Testing MediaPipe Holistic for Linguistic Analysis of Nonmanual Markers in Sign Languages
Anna Kuznetsova, Vadim Kimmelman
TL;DR
This work assesses whether MediaPipe Holistic can support linguistic analysis of nonmanual markers in sign languages by comparing it to OpenFace on KRSL data and a targeted head-tilt/eyebrow dataset. The authors analyze eyebrow-position signals, including head-pitch distortions, and find that MPH introduces complex, direction- and distance-dependent distortions that obscure genuine eyebrow patterns, unlike OF which shows different systematic distortions that can be corrected with a prior model. The study demonstrates that MPH, in its current form, cannot be directly used for reliable linguistic analysis without substantial corrective modeling, and it highlights the need for robust, generalized distortion-correction pipelines for CV landmarks in sign-language research.

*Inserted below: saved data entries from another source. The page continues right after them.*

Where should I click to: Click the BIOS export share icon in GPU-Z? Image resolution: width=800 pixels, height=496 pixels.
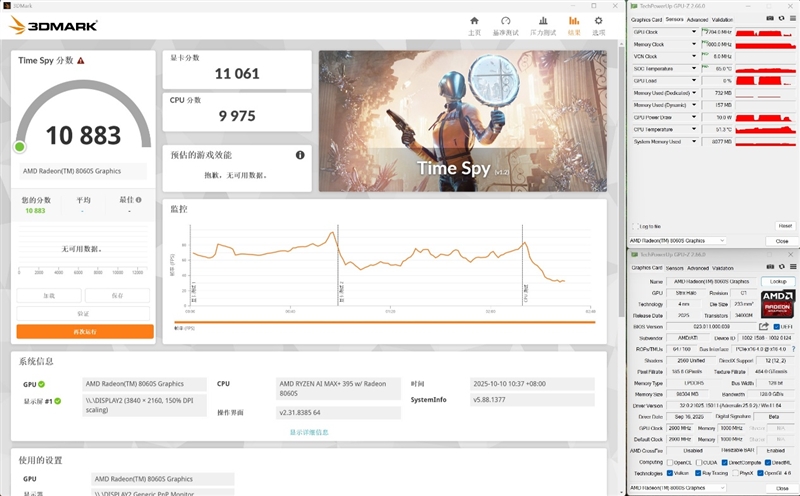pos(764,326)
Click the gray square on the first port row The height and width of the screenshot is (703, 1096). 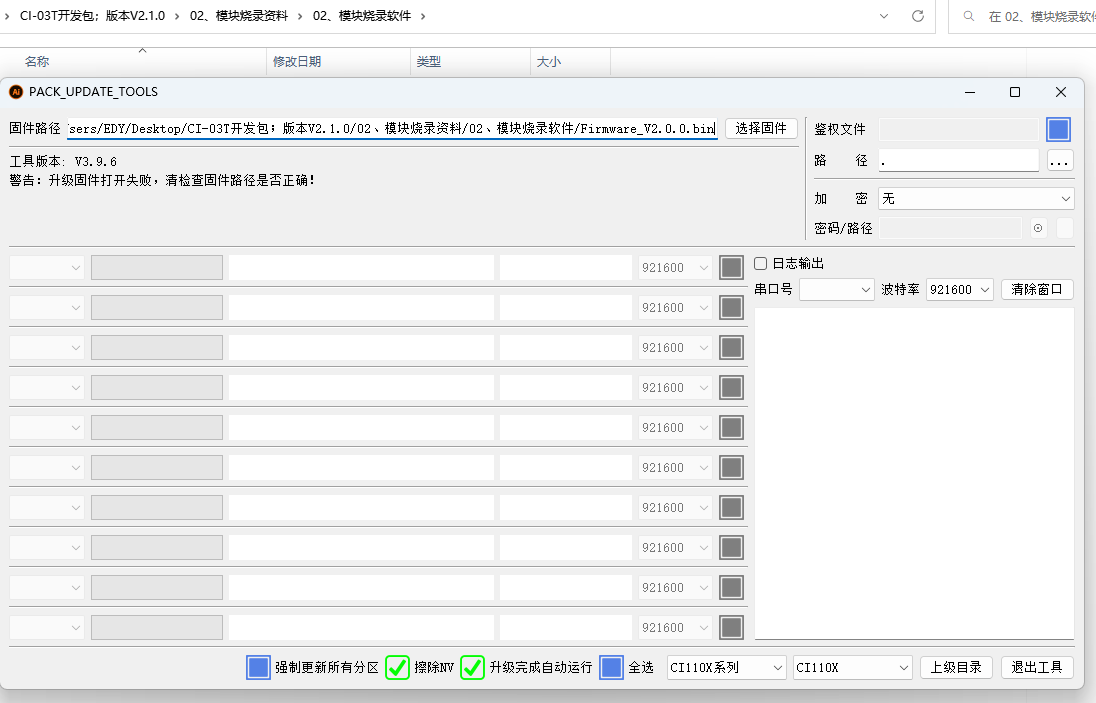731,268
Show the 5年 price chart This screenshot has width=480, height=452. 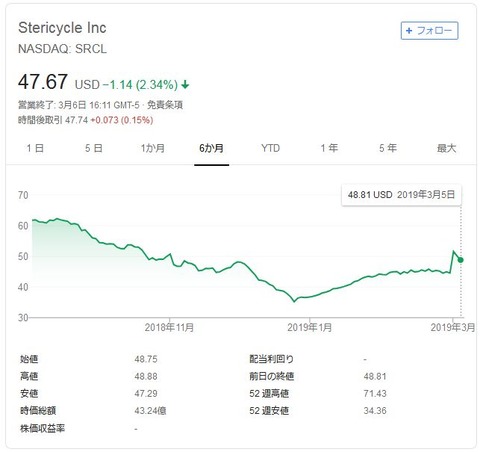coord(388,148)
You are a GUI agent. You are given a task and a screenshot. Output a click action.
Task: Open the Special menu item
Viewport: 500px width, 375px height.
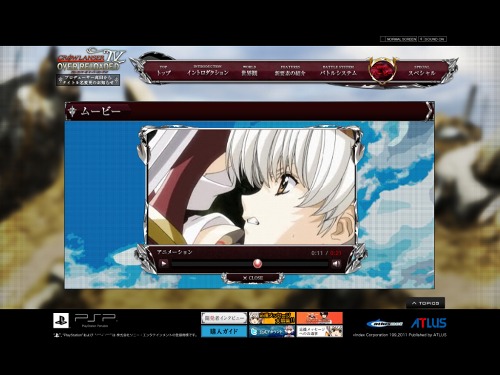pyautogui.click(x=422, y=71)
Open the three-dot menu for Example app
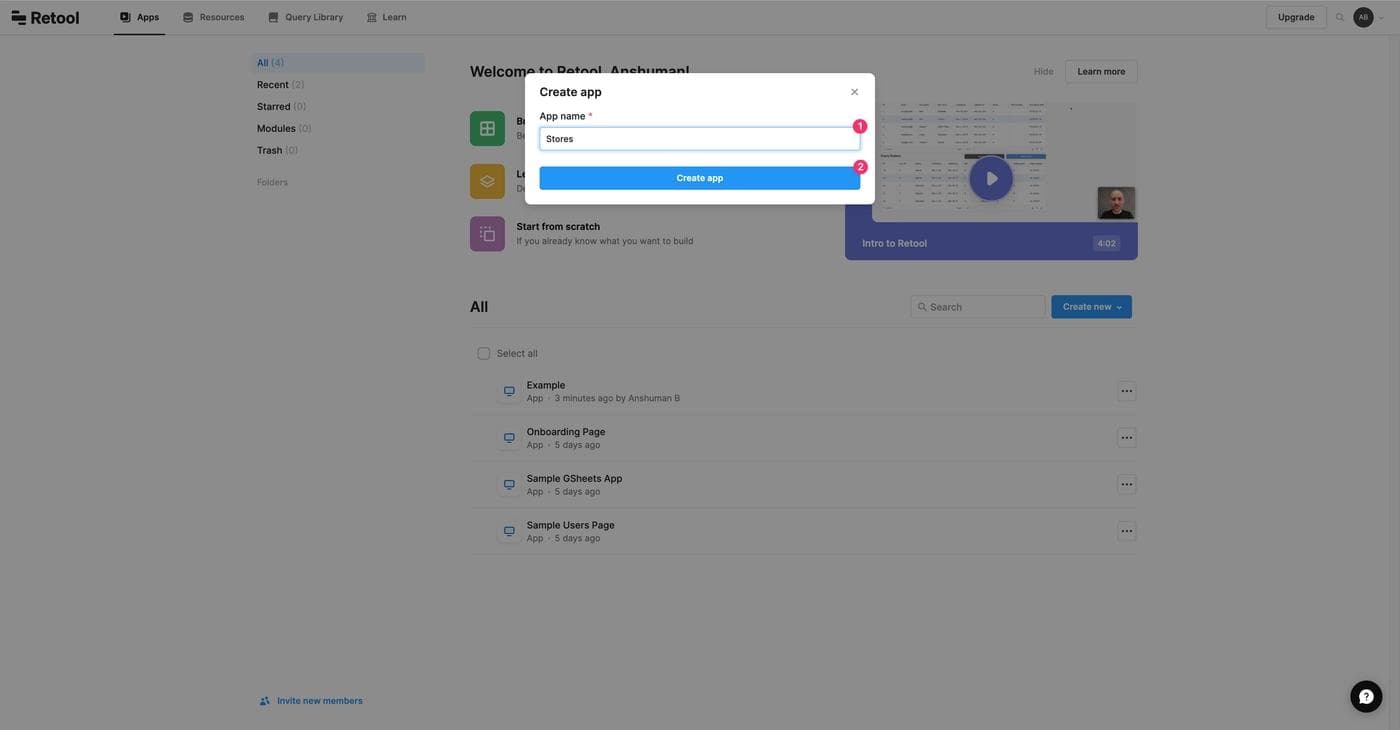1400x730 pixels. (x=1126, y=391)
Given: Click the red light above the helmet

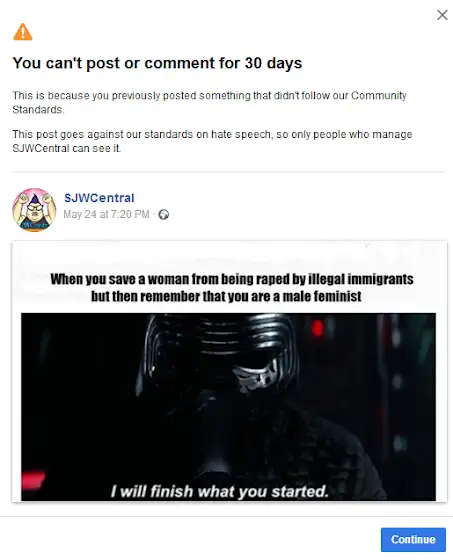Looking at the screenshot, I should point(317,328).
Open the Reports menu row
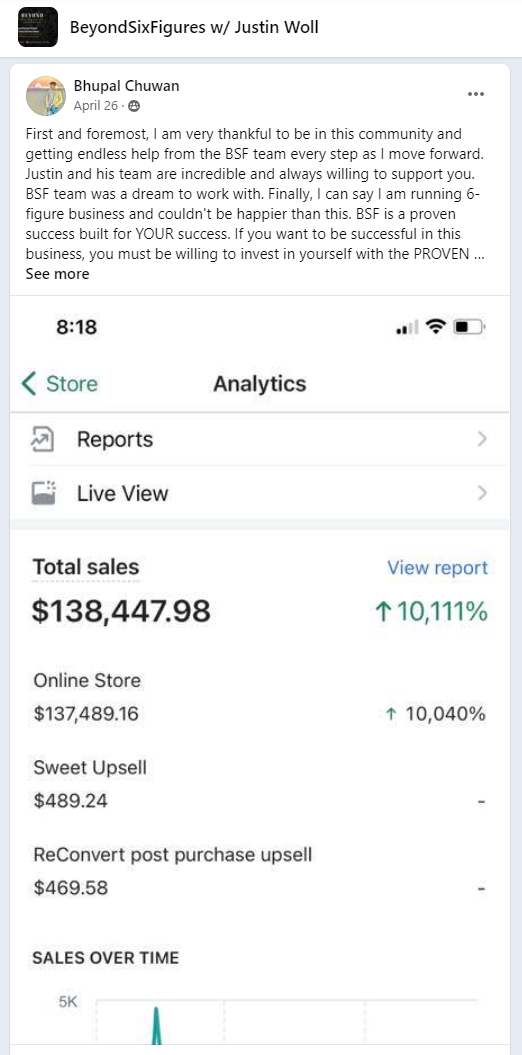This screenshot has width=522, height=1055. 260,439
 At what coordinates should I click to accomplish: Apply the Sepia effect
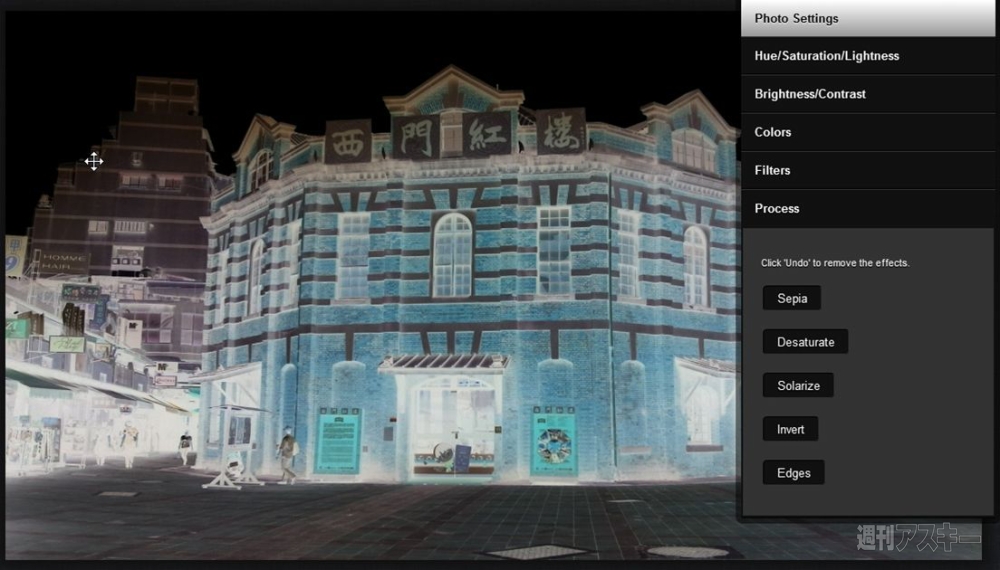pyautogui.click(x=791, y=298)
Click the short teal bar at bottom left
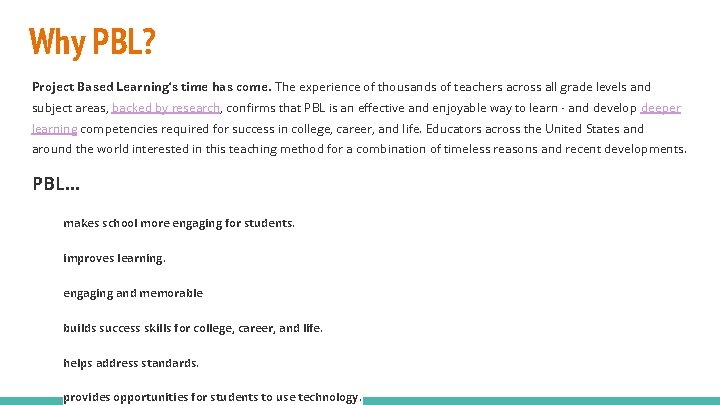The width and height of the screenshot is (720, 405). [30, 401]
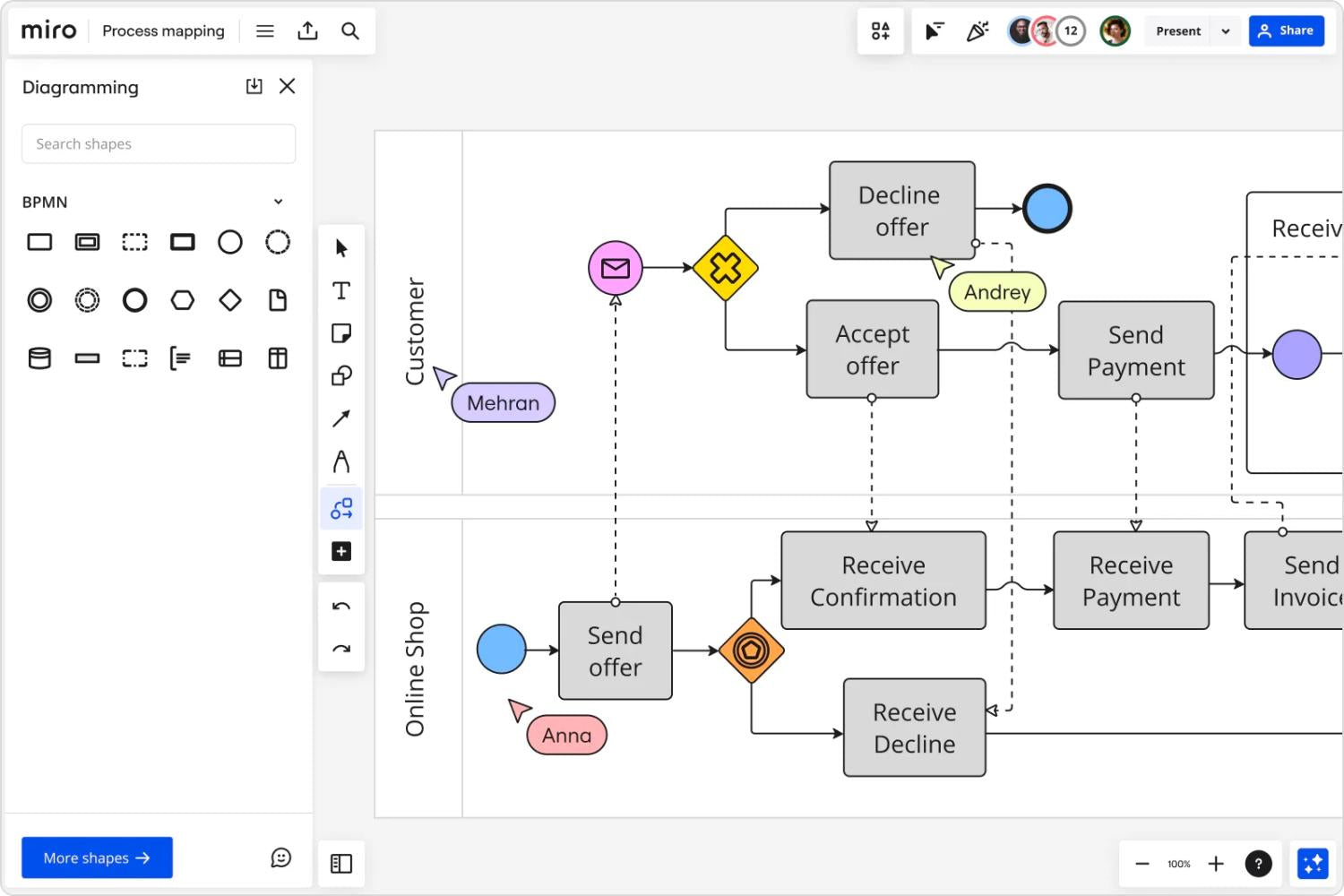Zoom out using the minus control
The width and height of the screenshot is (1344, 896).
pos(1142,863)
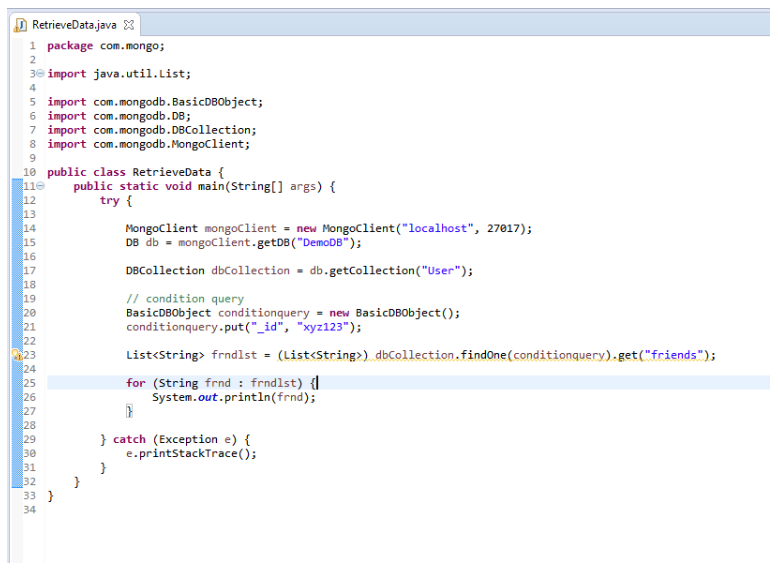Click the "// condition query" comment

click(184, 298)
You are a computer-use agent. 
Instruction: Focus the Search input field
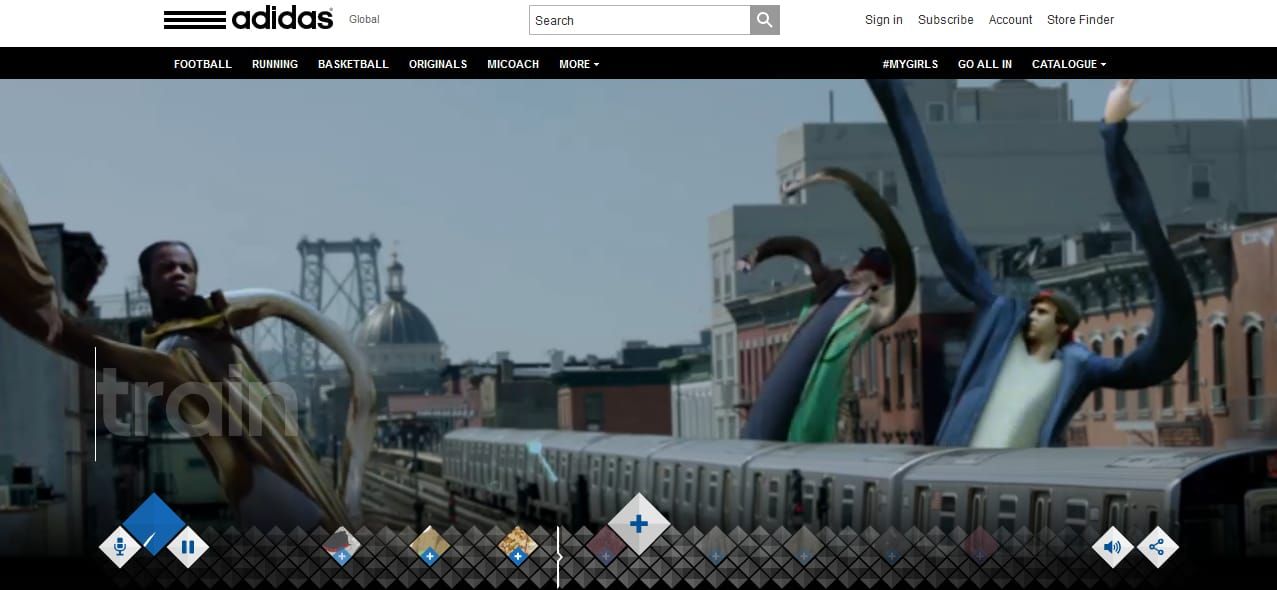coord(640,20)
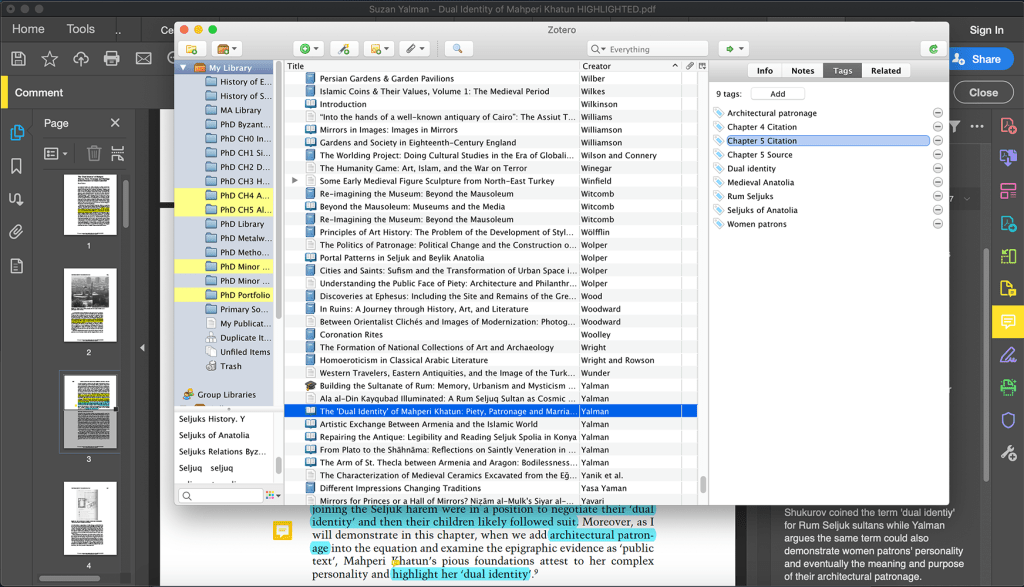Switch to the Related tab
Screen dimensions: 1024x587
[885, 71]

These findings caution researchers about relying on MPH for nonmanual marker analyses and motivate development of tailored correction methods to enable scalable, automated linguistics research in sign languages.
Abstract
Advances in Deep Learning have made possible reliable landmark tracking of human bodies and faces that can be used for a variety of tasks. We test a recent Computer Vision solution, MediaPipe Holistic (MPH), to find out if its tracking of the facial features is reliable enough for a linguistic analysis of data from sign languages, and compare it to an older solution (OpenFace, OF). We use an existing data set of sentences in Kazakh-Russian Sign Language and a newly created small data set of videos with head tilts and eyebrow movements. We find that MPH does not perform well enough for linguistic analysis of eyebrow movement - but in a different way from OF, which is also performing poorly without correction. We reiterate a previous proposal to train additional correction models to overcome these limitations.